Ice Rider

Story by Ron Keys// Photos by Ron Keys; Illustration: Dean Foster
May 11 2016

Sometimes taking a cab doesn’t sound so bad

At this stage in my life, some memories seem more humorous now than the actual events did at the time they happened. They sort of ripen with age, so to speak. The one-upmanship I occasionally hear when someone brags about riding late into December or going for a ride in January when we get an unexpected unseasonably mild day makes me smile. There are but few who dare to brave the frigid elements, but there are even fewer who use a motorcycle as their sole means of transportation for the entire winter.

It’s a Sunday afternoon in Oshawa, Ont., on a January day in 1966, and the temperature is hovering around the freezing mark. Indications are we’re going to get some freezing rain, but I am on the other side of the city at my girlfriend’s place. At 19, affairs of the heart take precedence over weather reports, bad things only happen to other people and raging hormones rule.

Tough Choices

Ice road bikingI am what you would call an avid, or maybe even rabid, motorcyclist – and some might just call me plain crazy. Fresh out of high school and with a
limited budget, my love for motorcycles has given me a clear choice – or maybe no choice at all: either I ride my motorcycle all winter or walk. I have chosen the former.

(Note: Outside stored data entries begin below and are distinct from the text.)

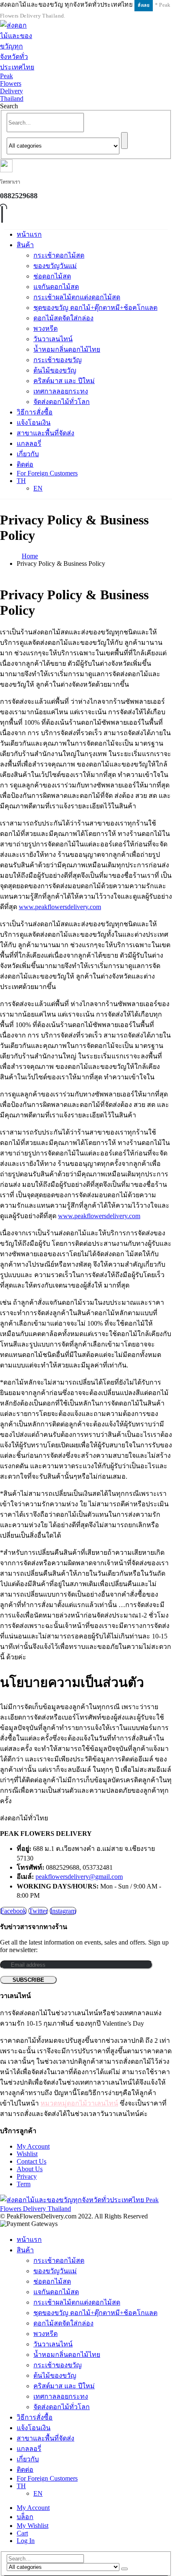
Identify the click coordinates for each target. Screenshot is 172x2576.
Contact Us (31, 2161)
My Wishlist (32, 2525)
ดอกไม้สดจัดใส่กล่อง (63, 318)
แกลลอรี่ (29, 443)
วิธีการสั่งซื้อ (35, 412)
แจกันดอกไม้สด (56, 286)
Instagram (63, 1910)
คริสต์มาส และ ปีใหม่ (64, 380)
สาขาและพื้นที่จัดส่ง (45, 433)
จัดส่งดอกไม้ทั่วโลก (61, 401)
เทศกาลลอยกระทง (60, 391)
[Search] (124, 140)
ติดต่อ (25, 464)
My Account (33, 2146)
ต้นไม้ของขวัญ (54, 370)
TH (21, 480)
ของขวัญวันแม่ (55, 265)
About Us (30, 2168)
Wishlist (27, 2153)
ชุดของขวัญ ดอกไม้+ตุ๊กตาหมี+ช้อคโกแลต (95, 307)
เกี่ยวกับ (28, 453)
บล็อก (25, 2516)
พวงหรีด (45, 328)
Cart (22, 2533)
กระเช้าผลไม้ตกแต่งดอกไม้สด (76, 297)
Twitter (38, 1910)
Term (23, 2184)
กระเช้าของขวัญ (57, 359)
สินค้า (25, 244)
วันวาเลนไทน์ (53, 338)
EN (38, 488)
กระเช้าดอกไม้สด (58, 255)
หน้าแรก (29, 234)
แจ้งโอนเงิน (34, 422)
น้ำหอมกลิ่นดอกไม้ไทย (66, 349)
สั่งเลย (143, 5)
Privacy (27, 2176)
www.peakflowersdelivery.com (60, 906)
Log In (26, 2540)
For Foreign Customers (47, 473)
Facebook (13, 1910)
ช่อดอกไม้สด (52, 276)
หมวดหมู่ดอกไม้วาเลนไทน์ (79, 2103)
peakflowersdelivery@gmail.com (79, 1876)
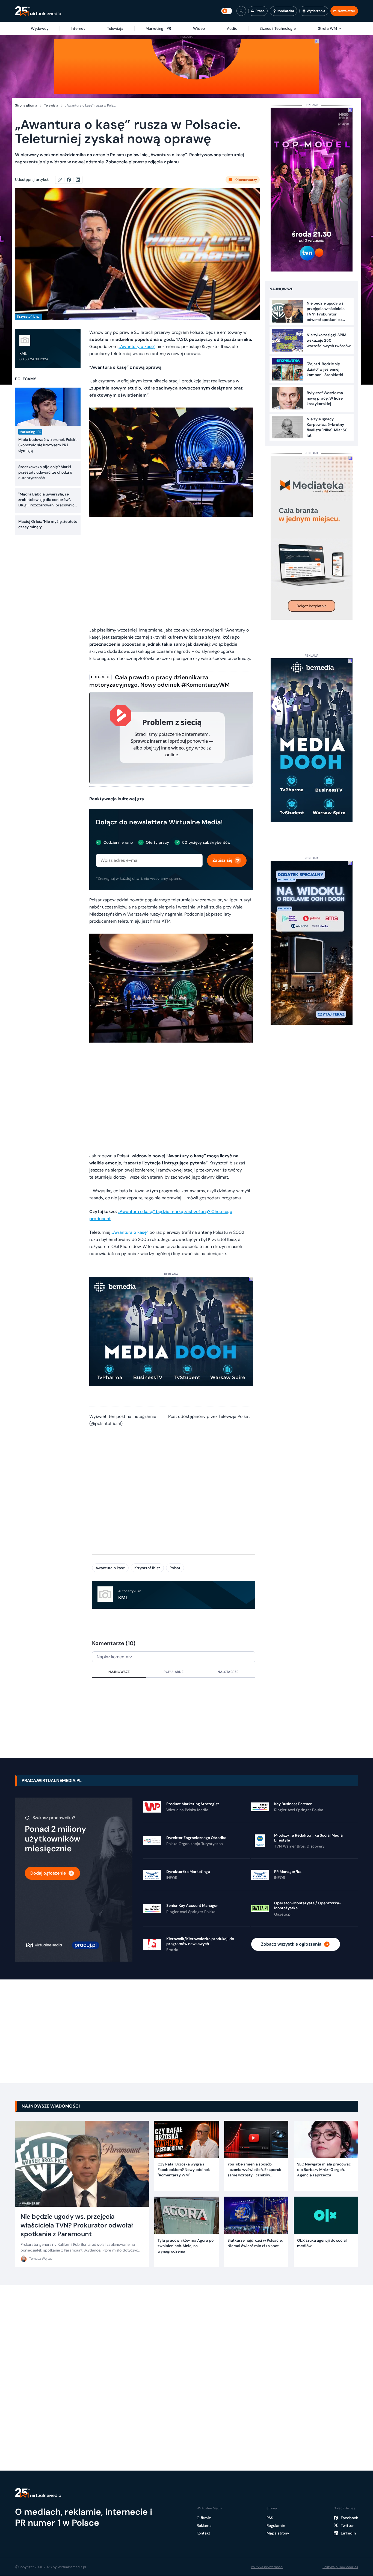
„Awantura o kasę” (129, 1232)
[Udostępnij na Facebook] (71, 180)
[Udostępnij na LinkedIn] (78, 180)
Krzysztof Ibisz (147, 1567)
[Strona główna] (38, 11)
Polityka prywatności (267, 2567)
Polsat (175, 1567)
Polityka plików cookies (340, 2567)
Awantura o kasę (110, 1567)
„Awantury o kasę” (137, 346)
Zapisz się (222, 860)
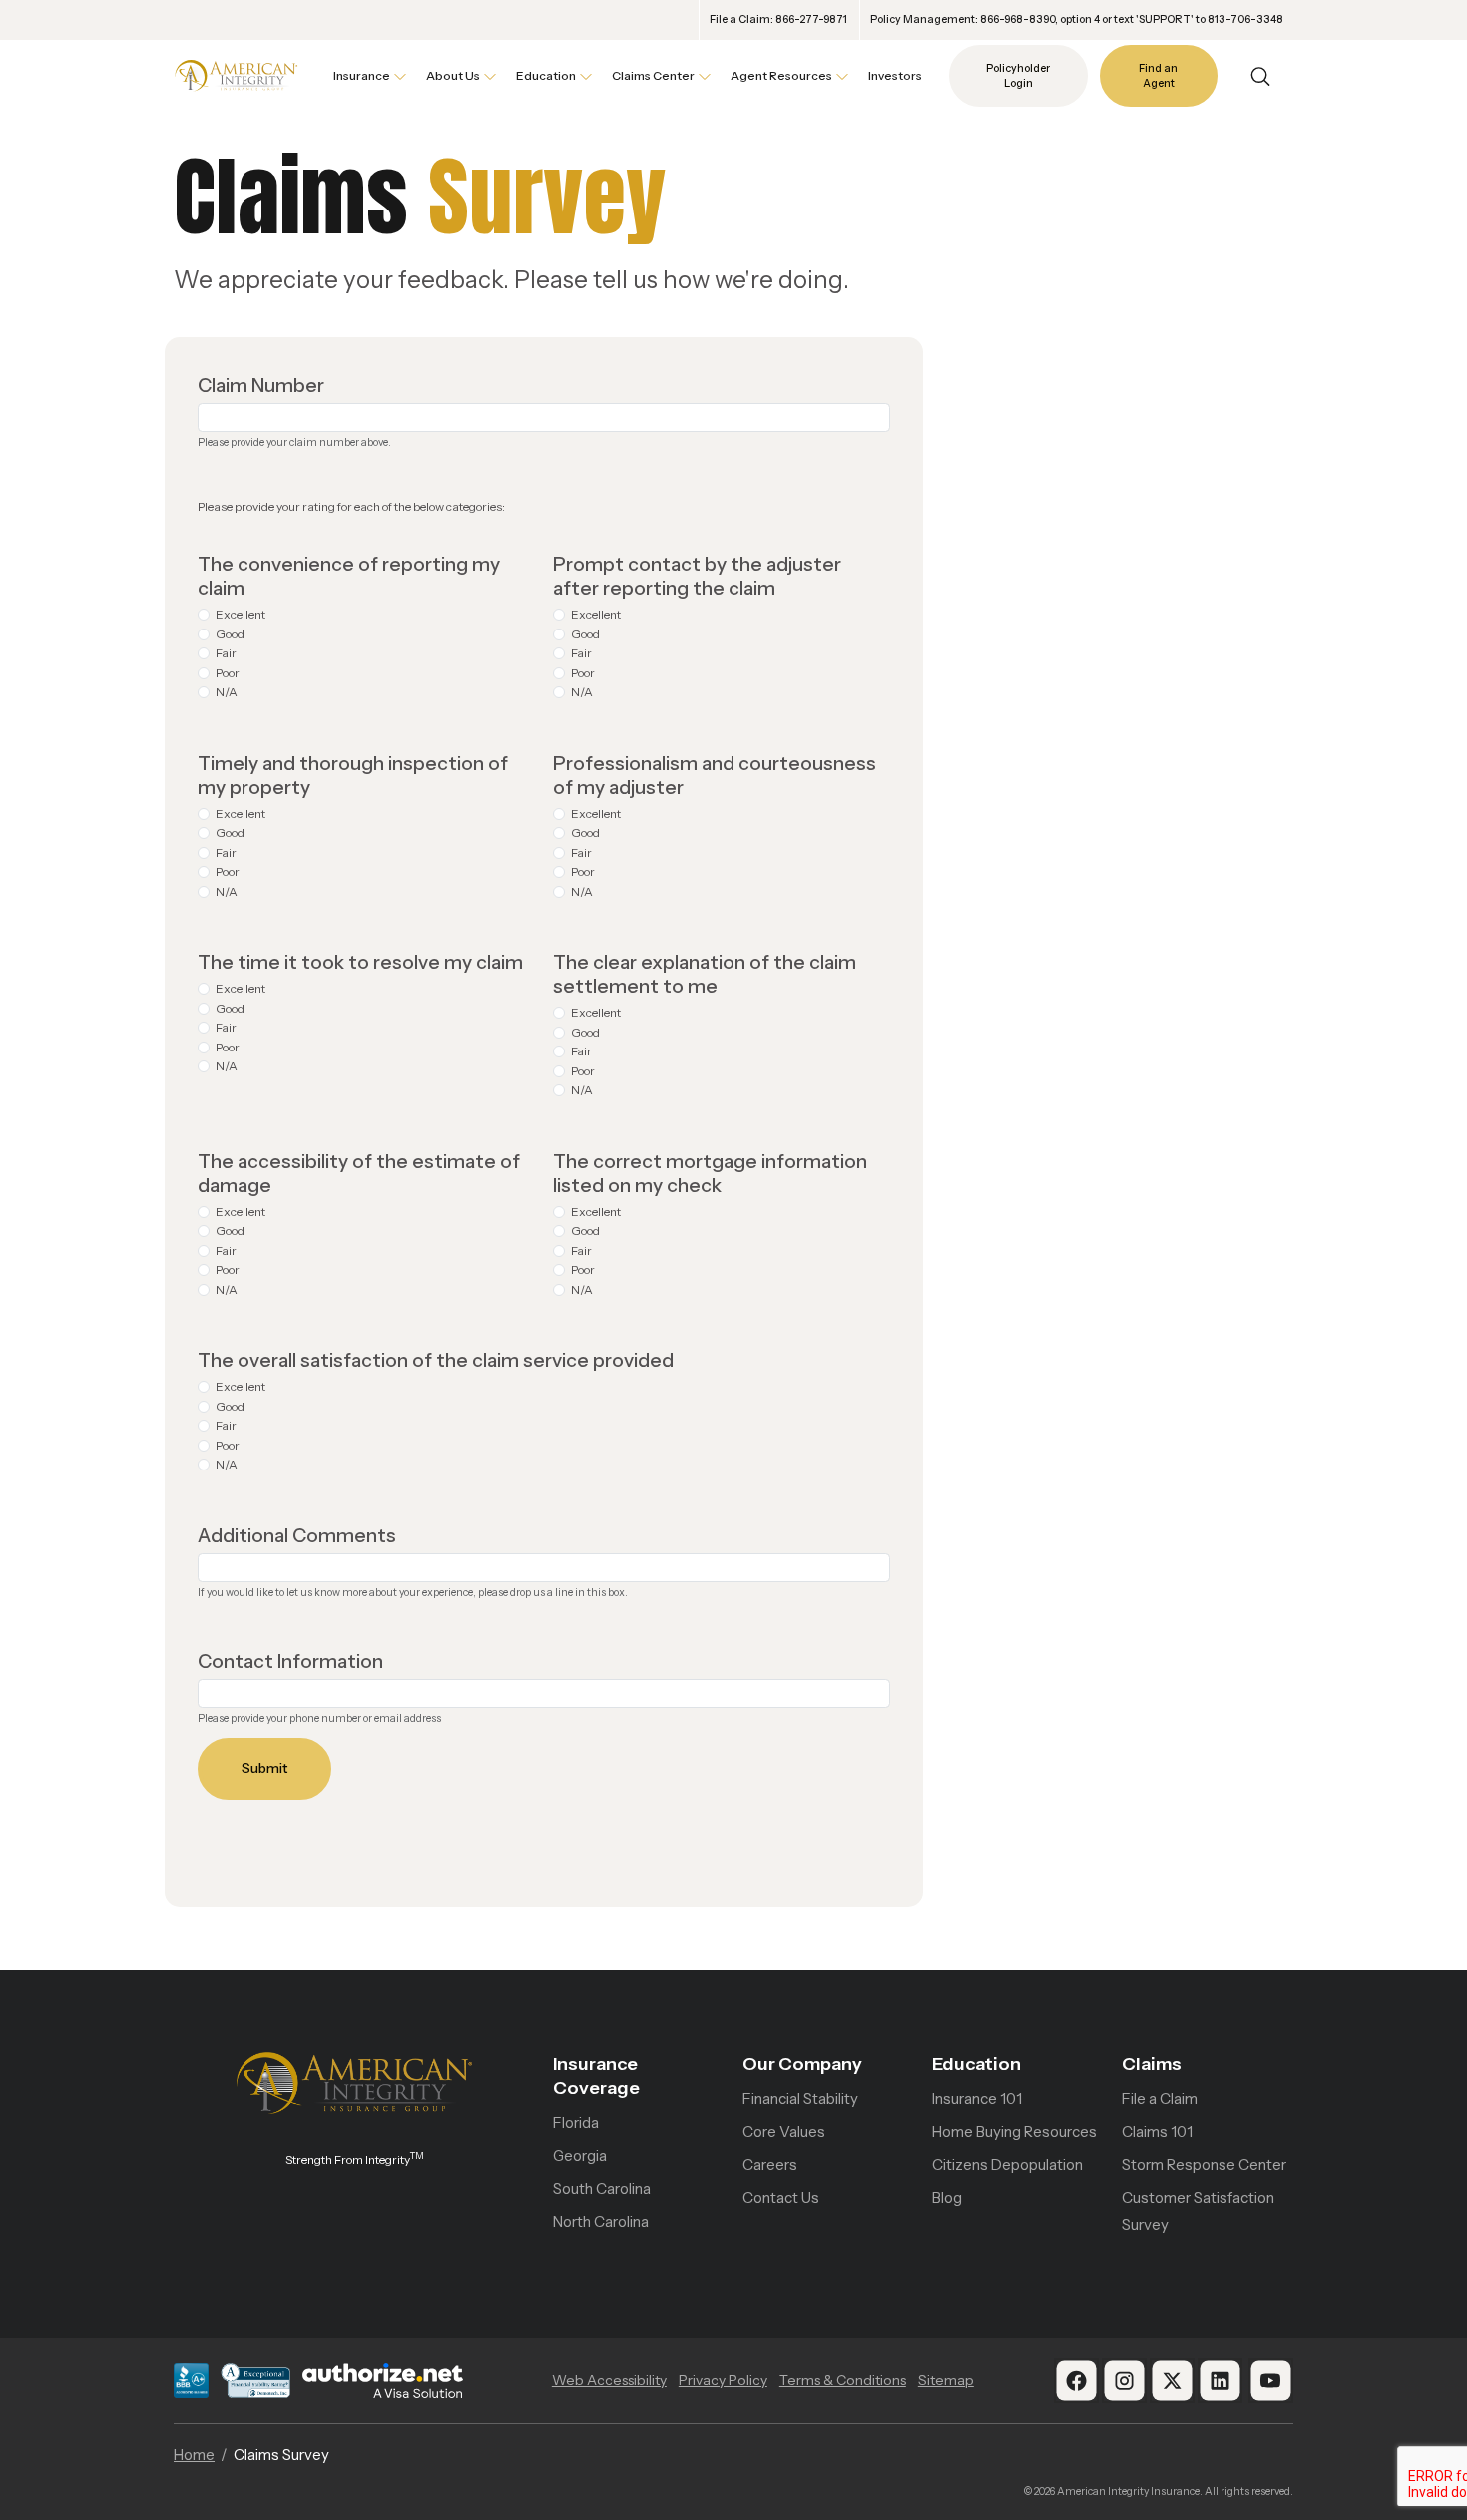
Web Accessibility (609, 2380)
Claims (1152, 2064)
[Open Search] (1260, 76)
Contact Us (780, 2197)
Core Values (783, 2131)
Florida (576, 2122)
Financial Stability (800, 2098)
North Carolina (601, 2221)
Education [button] (546, 75)
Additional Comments (297, 1535)
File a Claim (1160, 2098)
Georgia (580, 2155)
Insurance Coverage (596, 2076)
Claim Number (261, 385)
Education (976, 2064)
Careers (769, 2164)
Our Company (802, 2064)
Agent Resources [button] (781, 75)
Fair (226, 652)
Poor (228, 672)
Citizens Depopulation (1007, 2164)
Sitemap (946, 2380)
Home (194, 2454)
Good (230, 634)
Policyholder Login (1018, 76)
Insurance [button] (361, 75)
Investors (895, 75)
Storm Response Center (1204, 2164)
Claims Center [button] (653, 75)
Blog (947, 2197)
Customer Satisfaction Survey (1198, 2211)
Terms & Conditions (842, 2380)
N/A (227, 691)
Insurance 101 (977, 2098)
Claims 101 (1157, 2131)
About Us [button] (453, 75)
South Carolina (602, 2188)
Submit (264, 1768)
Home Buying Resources (1014, 2131)
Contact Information (290, 1661)
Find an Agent (1158, 76)
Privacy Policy (723, 2380)
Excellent (240, 614)
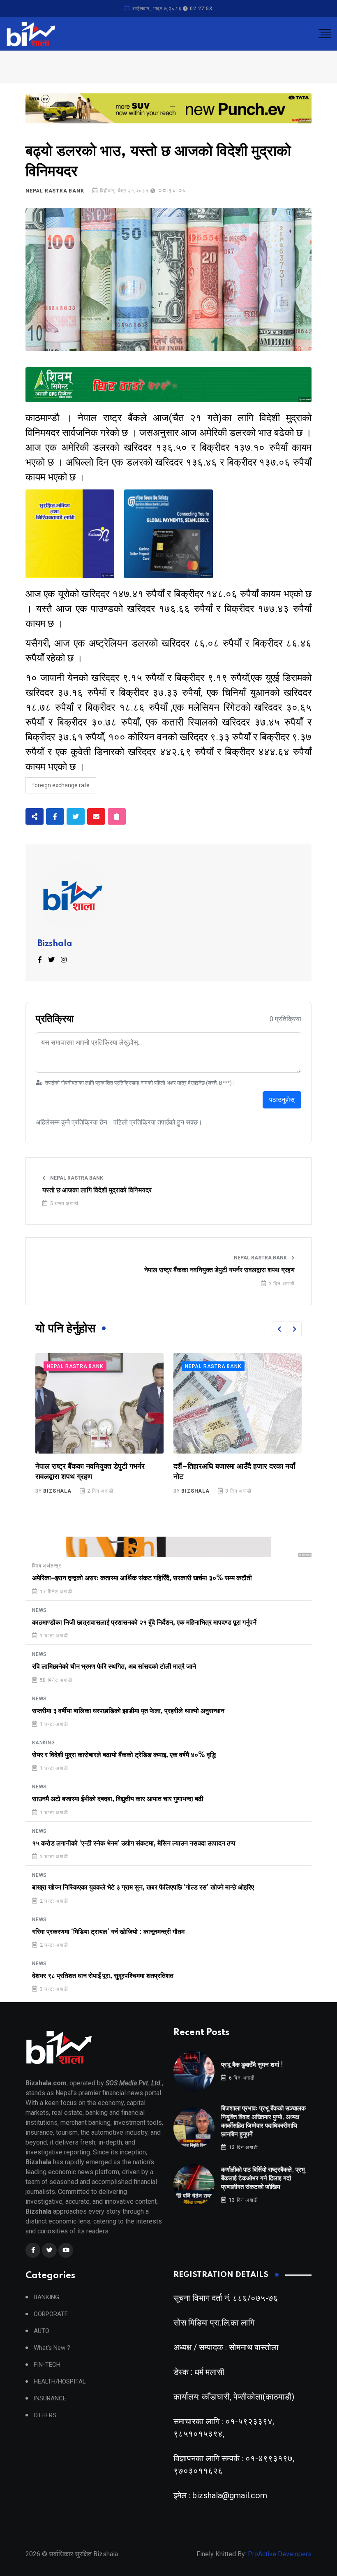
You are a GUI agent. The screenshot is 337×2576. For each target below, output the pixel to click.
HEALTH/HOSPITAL (60, 2382)
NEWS (39, 1610)
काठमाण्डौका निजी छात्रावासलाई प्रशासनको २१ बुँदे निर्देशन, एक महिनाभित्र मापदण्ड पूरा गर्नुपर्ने (144, 1622)
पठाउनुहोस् (282, 1100)
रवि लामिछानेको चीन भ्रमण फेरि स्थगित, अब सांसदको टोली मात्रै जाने (114, 1666)
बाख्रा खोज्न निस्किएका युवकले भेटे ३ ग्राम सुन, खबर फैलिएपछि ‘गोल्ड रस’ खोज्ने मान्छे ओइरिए (143, 1887)
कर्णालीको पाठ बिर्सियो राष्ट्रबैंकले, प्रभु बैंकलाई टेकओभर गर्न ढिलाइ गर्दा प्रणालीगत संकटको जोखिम (263, 2178)
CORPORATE (51, 2314)
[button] (279, 1329)
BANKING (43, 1743)
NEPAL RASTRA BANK (54, 191)
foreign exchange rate (61, 785)
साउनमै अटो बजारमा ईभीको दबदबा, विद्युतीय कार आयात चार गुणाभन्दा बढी (117, 1799)
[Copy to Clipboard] (117, 816)
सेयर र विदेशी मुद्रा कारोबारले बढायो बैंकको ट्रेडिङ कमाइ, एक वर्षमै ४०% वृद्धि (124, 1755)
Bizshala (55, 944)
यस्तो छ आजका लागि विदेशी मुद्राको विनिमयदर (97, 1190)
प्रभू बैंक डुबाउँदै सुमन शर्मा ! (252, 2064)
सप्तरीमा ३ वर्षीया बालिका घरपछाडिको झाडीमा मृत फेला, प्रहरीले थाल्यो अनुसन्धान (128, 1711)
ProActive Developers (280, 2554)
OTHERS (45, 2415)
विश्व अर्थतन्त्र (46, 1566)
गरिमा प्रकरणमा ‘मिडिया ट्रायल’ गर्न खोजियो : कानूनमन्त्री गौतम (108, 1932)
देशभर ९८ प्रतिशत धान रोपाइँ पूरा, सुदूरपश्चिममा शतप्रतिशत (102, 1976)
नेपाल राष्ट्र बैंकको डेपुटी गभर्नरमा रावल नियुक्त (234, 1467)
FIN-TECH (47, 2365)
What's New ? (52, 2348)
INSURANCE (50, 2398)
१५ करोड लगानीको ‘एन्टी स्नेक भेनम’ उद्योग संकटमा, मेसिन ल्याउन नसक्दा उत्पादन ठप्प (133, 1843)
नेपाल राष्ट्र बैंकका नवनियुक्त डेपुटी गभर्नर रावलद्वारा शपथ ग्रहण (219, 1270)
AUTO (41, 2331)
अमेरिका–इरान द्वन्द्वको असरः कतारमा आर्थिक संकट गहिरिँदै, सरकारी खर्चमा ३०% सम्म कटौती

The light is fading as I pull on my leather jacket. It’s been raining for about a half-hour now, and as I step outside onto the glazed, wet sheet of ice, I realize I’m in for an experience. My faithful little 305 Honda Super Hawk starts, and with much aplomb, I slip and slide down the slope, skittering onto Adelaide Street. Ignorance, or shall I say lack of experience, can serve as a great learning tool – of which I am about to find out. “There but for the grace of God go I.”

Fortunately for me, there are few cars on the road. Even four-wheeled vehicles stay off the road in weather like this. I find, after a few nerve-
shattering slides, that by keeping the bike in a taller gear, about two above what I would normally ride in, there is less available power to the back wheel to break traction, if traction is even the operative word. As I approach the first traffic light at Simcoe Street, I gently roll through on a green light. So far so good, but at the next light, I come sliding to a stop sideways with legs and feet splayed like outriggers to keep the bike upright.

Man Down

Ice road bikeAt Wilson Road, a new experience awaits me: a downhill right turn. Slipping and sliding, wallowing and wiggling, I make my change in direction and begin my slow, methodical trek southward. As I approach the hill on Wilson Road, I have no choice but to accelerate to make it up the hill. I don’t want to even think about sliding backwards, downhill, on ice. Although speed is fraught with all manner of new possibilities, it’s a necessary risk. Shifting up into fourth, the engine grumbles and shudders as I gently accelerate, trying in vain not to break traction. Over the hill and onto level ground, I breathe a sigh of relief, but too soon; my next challenge looms on the horizon – another traffic light, and it’s green, which is not good. A green traffic light means one thing: it can only change to amber – and then to red – big trouble for me.

Quietly praying that my luck will hold, the inevitable happens. The light changes to amber. Slipping and sliding sideways as the light changes to red, two cars start through the intersection. My life passes before me and everything slows as I go into reaction mode. Sliding left, I lay the bike down on its right side, or rather, it falls on its right side. The right foot peg digs into the sheer ice – my saving grace – and the bike slides to an unceremonious stop just a few feet before certain disaster.

Somehow I manage to stay with the bike, which turns out to be my greatest undoing. A small billow of steam rises from my wet pant leg and searing pain envelopes me. My leg is lying across the hot exhaust pipe, boiling my appendage. I let out a yelp of pain and drivers look at me strangely as I get up, slipping and sliding like a cartoon character. I move the bike to an upright position and roll up my pant leg to assess the damage. It doesn’t look good, and I’m sure it will hurt a lot more once I’m home and thawed out. I start the bike again, realizing that I only have another mile and three traffic lights to go.

Up and Over

At King Street I painfully turn left and follow the gradual incline, through the valley and then up over the knoll and through the green light at Harmony Road. As I build up some speed to make it up and over Hart’s Hill, my inertia carries me over the crest and I can almost see home.

Finally, as I slowly enter my driveway, I breathe an audible sigh of relief. Home has never looked so good to me as I park the bike in the garage and head for a nice warm bath.

There are but few who ride all winter, there are but few who brave the frigid cold, and there are even fewer who are crazy enough to ride on two wheels in an ice storm!